Jack strode another half mile to the trestle, crossing over the Albion. He could have walked the rest of the route in the dark from memory, but here the lantern made the difference between a sure step and a fall into tidewater. Beyond the trestle, the rail line led east for a couple hundred feet then crossed the mouth of Pleasant Valley Gulch, heading south into Railroad Gulch, an opening so vast it had several sub-gulches and tributaries of its own.
On that April, 1906 morn, Jack followed the rails until a jolting, dizzying sensation stopped him. The earth shook and steel tracks buckled in front of him.
On the hillside above, the earthquake dislodged a twelve foot long, five-foot diameter, redwood log, sending it spinning down the hillside. At full speed it crushed one of the wooden cabins in camp, stopping only when it slammed into a tree trunk and flipped into the Railroad Gulch creek bed.

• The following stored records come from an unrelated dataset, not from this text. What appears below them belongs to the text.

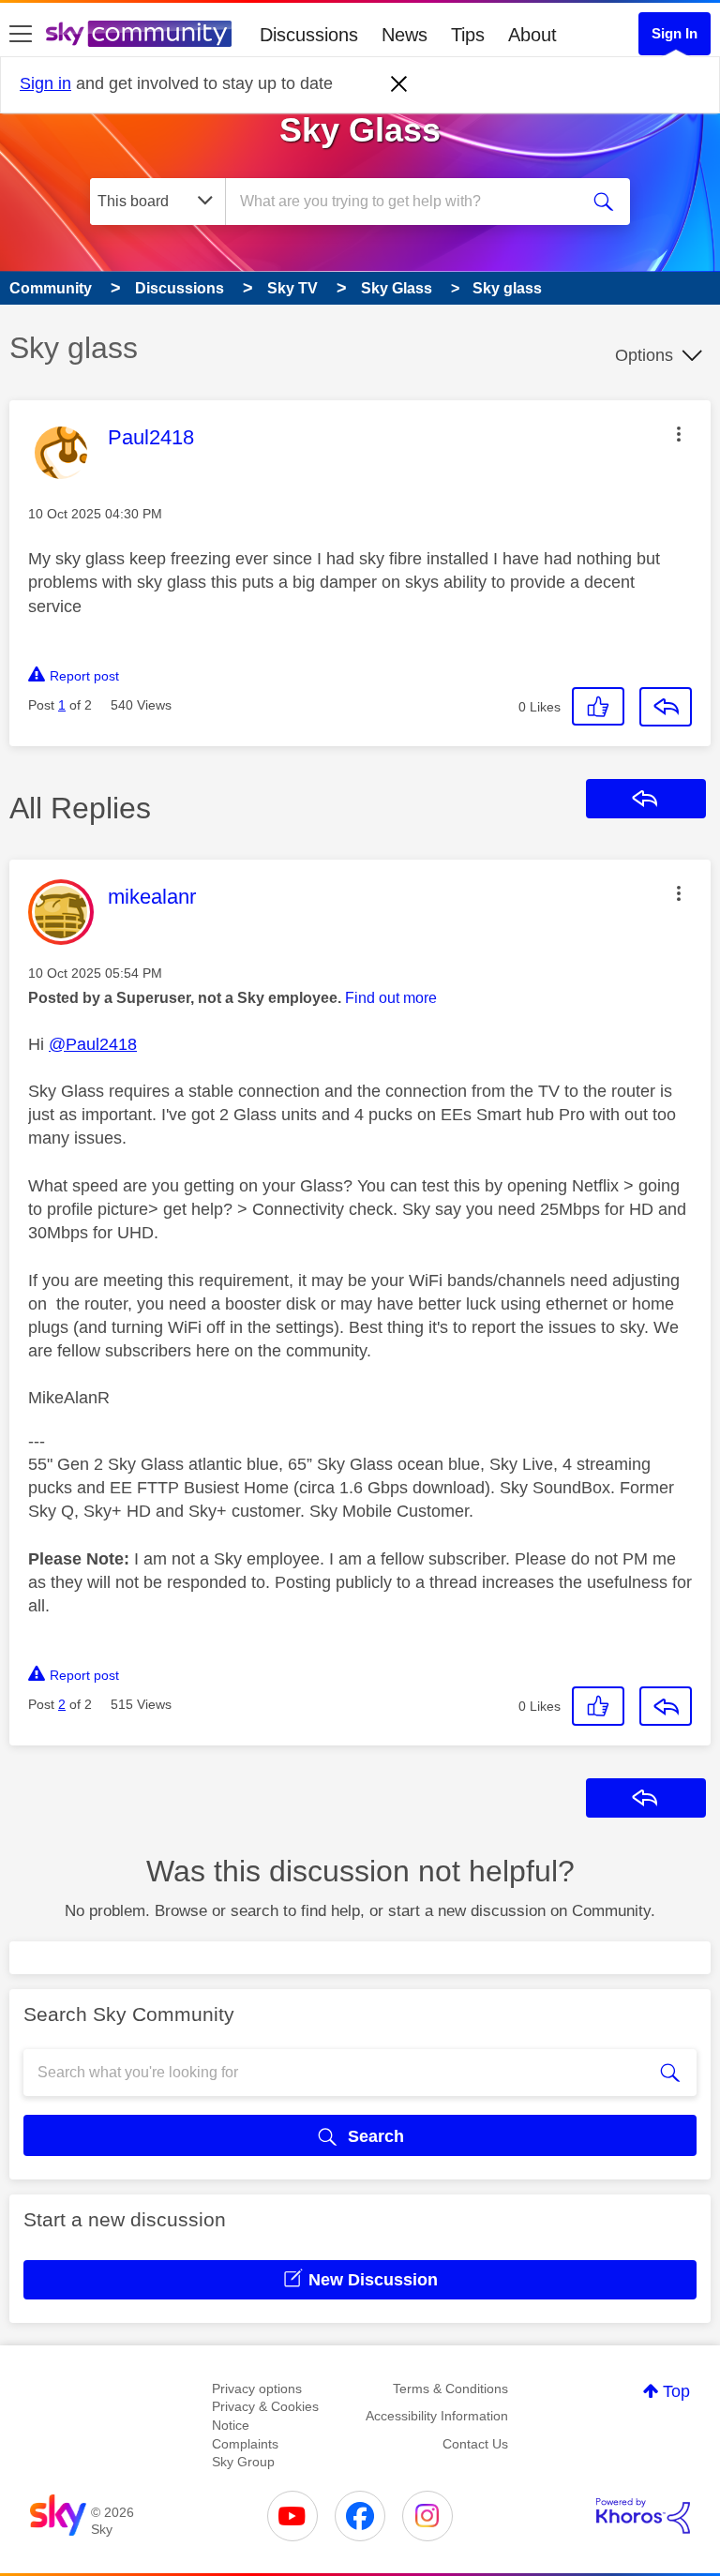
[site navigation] (20, 34)
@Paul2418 (93, 1044)
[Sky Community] (139, 34)
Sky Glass (360, 130)
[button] (679, 434)
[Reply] (665, 706)
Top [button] (676, 2391)
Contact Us (475, 2443)
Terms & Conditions (450, 2388)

These detailed specifics of the 1906 earthquake remain lost to the so-called “Friends of Enchanted Meadow,” a group whose sense of Albion River history is limited to the events of a logging protest two decades ago. This tunnel-vision, self-absorbed, self-righteousness is a problem symptomatic of too many phony progressives on the Mendocino Coast. The FOEM group seeks $15,000 in donations to conserve ten acres of Deadman’s Gulch, a creekside area that is subject to the most limited of logging, even by the weak forest practice standards of the Department of Forestry and Fire Protection. The FOEM group continues, at least in my post office, to put up posters asking for money, posters dominated by photos that represent other areas of the Albion River than the proposed conservancy. Their website quotes at length from a past “River Views” without written permission, their fundraising quiz identifies the Albion Boom as “MacDonald’s Landing,” not only misspelling the family name but making up a thoroughly bogus place name.